Keira memekik, luka di lengannya yang belum sembuh sempurna terasa tergesek. Keira berdoa dalam hati semoga lukanya tidak berdarah lagi.

"Lo kenapa sih?" Keira menoleh, mencoba memandang murid itu dengan kesal, tapi kemudian mengerutkan dahinya.

Murid itu teman sekelasnya, Tari.

Tari tersenyum miring, "Salah Lo juga, gampang banget kejebak." Tari melangkah menuju pintu. "Selamat tidur di gudang, Keira." Dan kemudian, Tari berjalan menuju pintu.

Keira mencoba bangkit, "Woy, Tari!" pekiknya. Membayangkan dirinya terkurung di ruangan gelap ini saja sudah membuat Keira gemetar. "Jangan lari lo Tari!" Kaki Keira sudah mantap menjejak, dan gadis itu berlari ke arah pintu.

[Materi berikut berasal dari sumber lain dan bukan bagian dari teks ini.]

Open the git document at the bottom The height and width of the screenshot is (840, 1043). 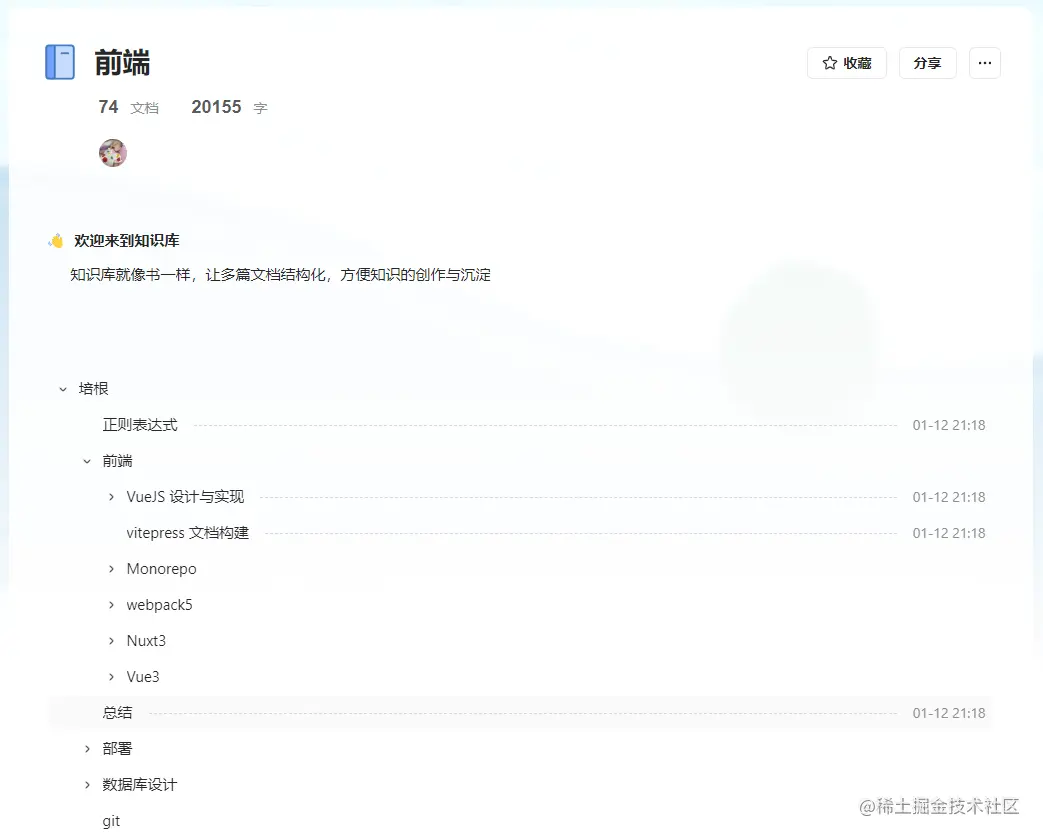[x=111, y=821]
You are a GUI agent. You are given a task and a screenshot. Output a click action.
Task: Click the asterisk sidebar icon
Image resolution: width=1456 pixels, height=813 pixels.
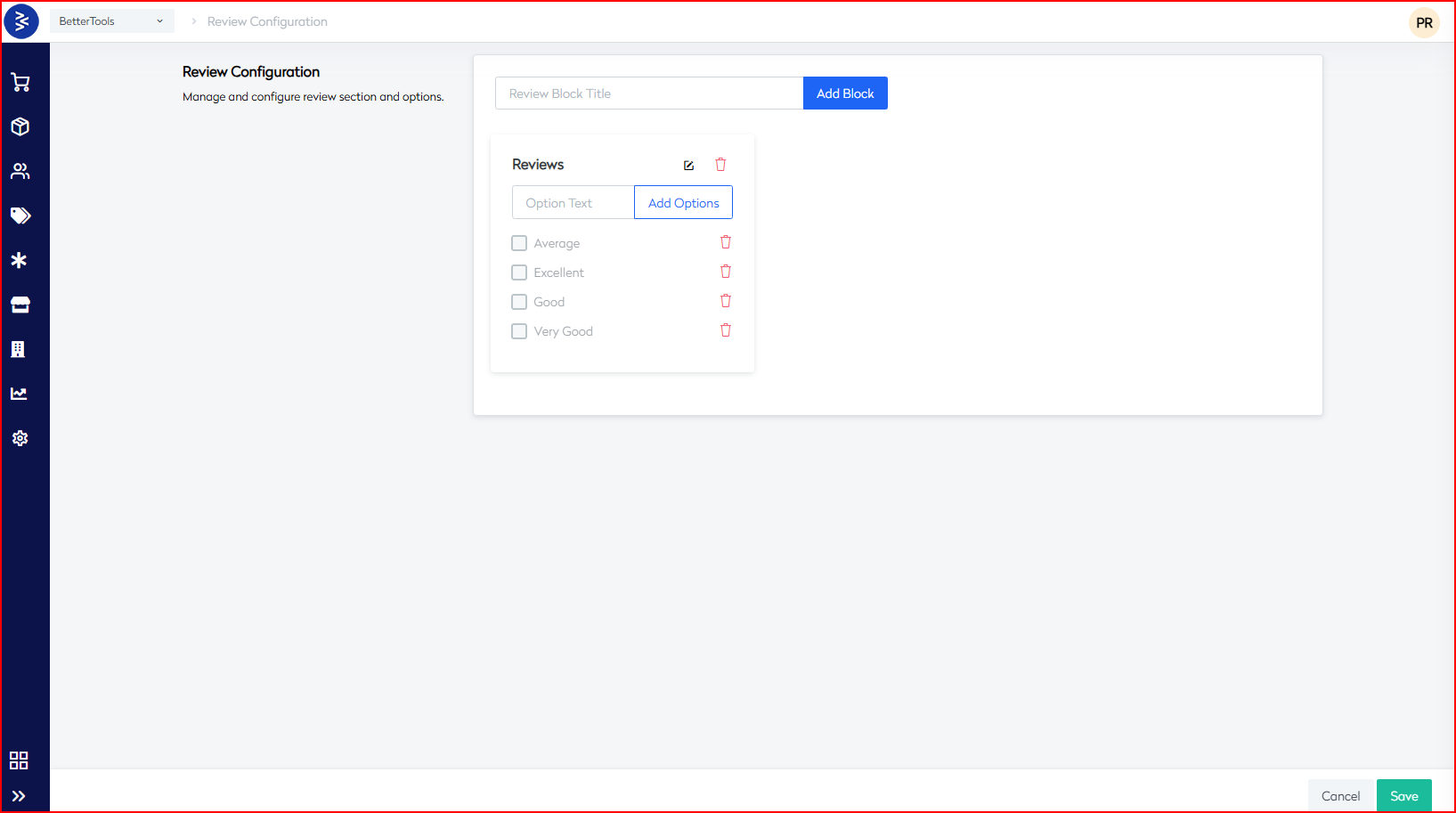(20, 260)
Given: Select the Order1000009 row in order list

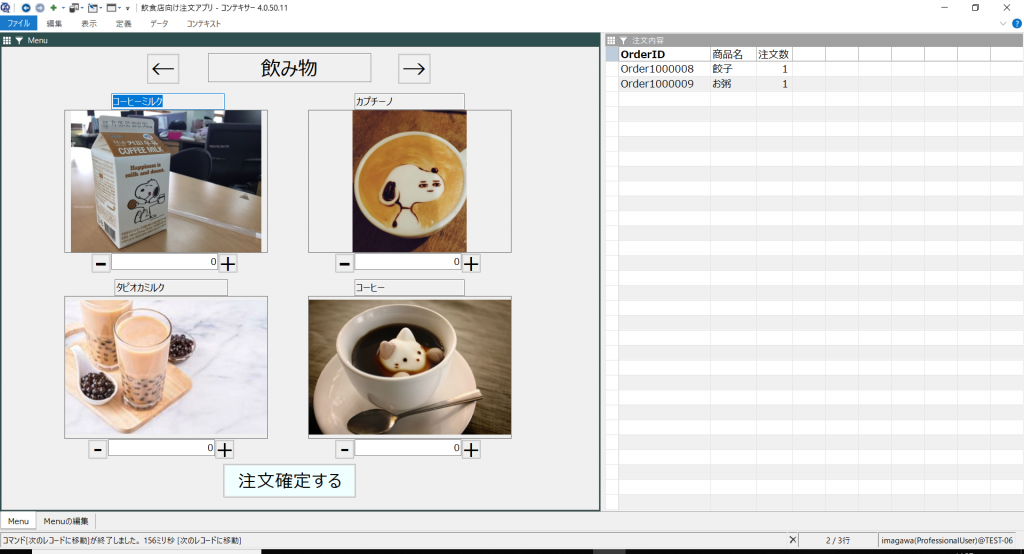Looking at the screenshot, I should 657,84.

Keira membuka pintu gudang, yang anehnya tidak dikunci.

Tahu-tahu, Keira sudah dikelilingi banyak orang. Kepala sekolah, guru-guru BK, hingga wali kelasnya.

Di belakang wali kelas yang melotot ke arahnya, Keira melihat Tari.

Yang sedang menangis.

....

"Saya nggak bohong, Pak!" Keira berdiri, nyaris emosi. Jengkel juga melihat Tari yang duduk di seberangnya, tengah terisak di pelukan wali kelas mereka.

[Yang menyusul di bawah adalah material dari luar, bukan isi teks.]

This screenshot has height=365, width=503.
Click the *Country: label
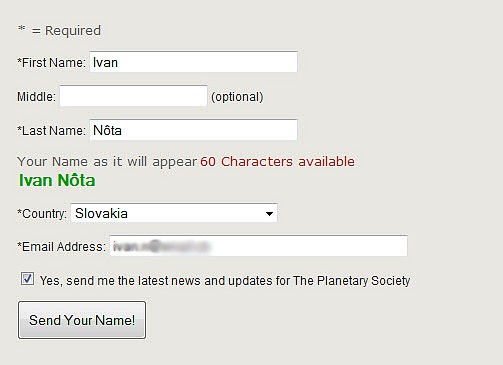click(42, 214)
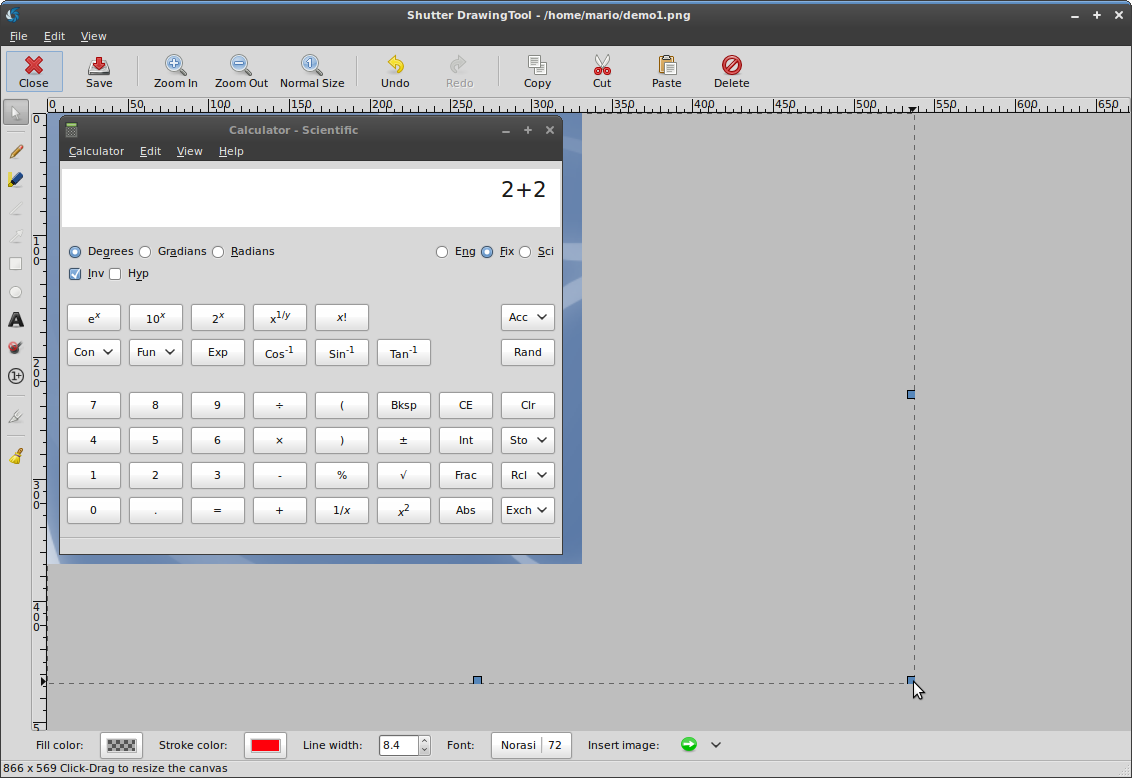
Task: Choose the ellipse drawing tool
Action: [x=15, y=292]
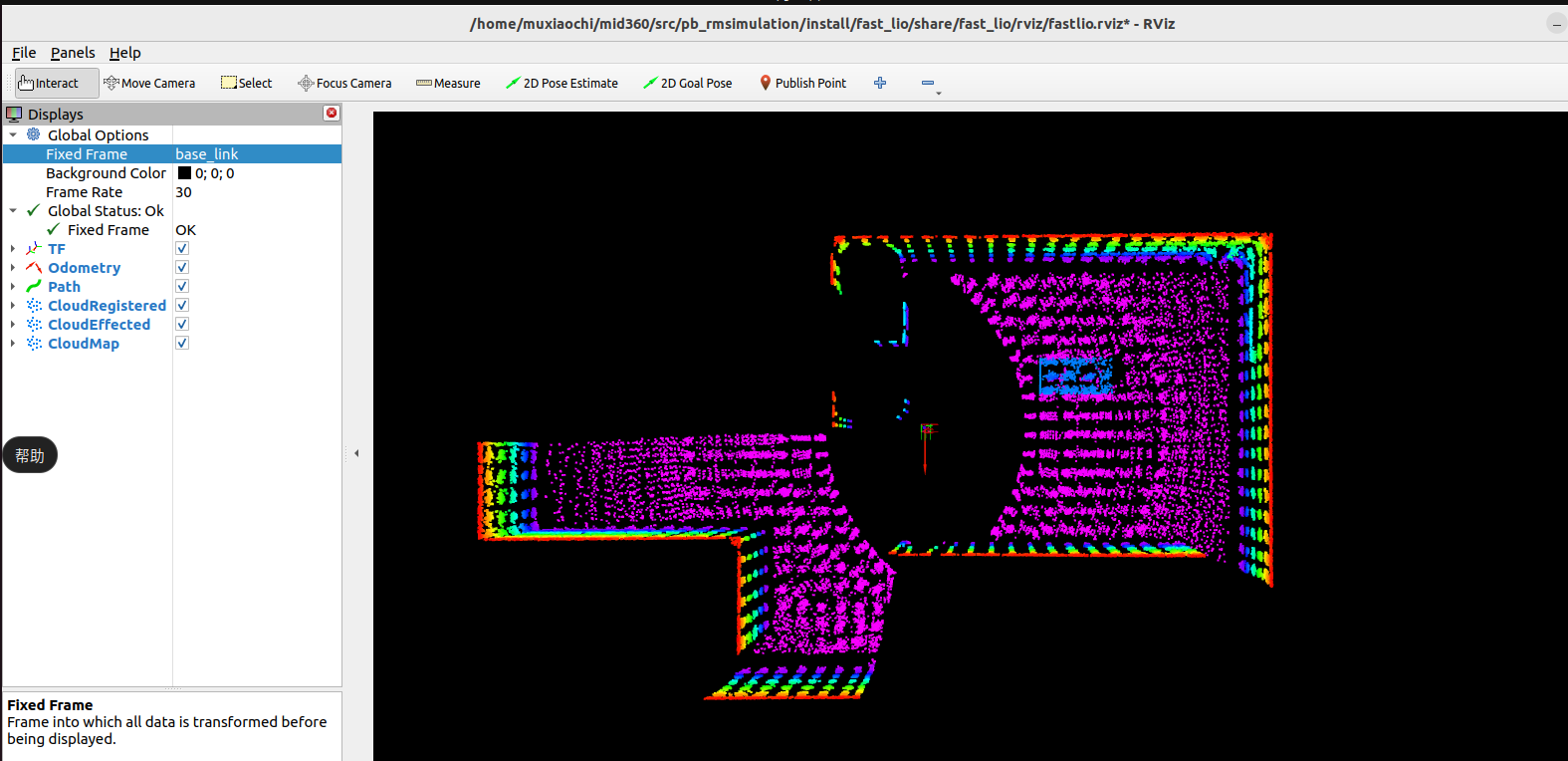Disable the CloudMap display checkbox
This screenshot has height=761, width=1568.
(182, 344)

Kepala sekolah menghela napas panjang. "Sudah berapa kali kita bicarakan ini, Keira." ucapnya lelah. "Saya sudah pernah bilang berkali-kali, jujur. Jangan berbohong."

"Tapi saya jujur, Pak!" Keira histeris, menunjuk Tari yang menangis. "Dia yang mau ngunci saya di gudang, bukan saya yang mau ngunci dia!" Tangan Keira gemetaran.

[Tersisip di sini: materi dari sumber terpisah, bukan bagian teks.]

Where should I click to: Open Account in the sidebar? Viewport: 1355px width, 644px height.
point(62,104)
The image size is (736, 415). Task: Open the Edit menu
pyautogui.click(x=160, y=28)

Ibu wali kelas ikut berbicara, "Ibu lihat sendiri kejadiannya, Keira. Tari keluar dari gudang dengan wajah takut. Seragamnya juga kusut. Kamu masih mau membantah?"

"Itu karena Ibu nggak melihat versi lengkapnya! Saya dengar ada orang yang menangis di gudang, lalu tiba-tiba dia-" Keira menunjuk Tari dengan telunjuknya, "-dia dorong saya, terus lari ke pintu!" ditatapnya wali kelasnya itu, "Saya gak bohong Bu!"

Wali kelasnya itu sejenak terlihat ragu, beliau menengok ke arah Tari, "Tari, kamu-"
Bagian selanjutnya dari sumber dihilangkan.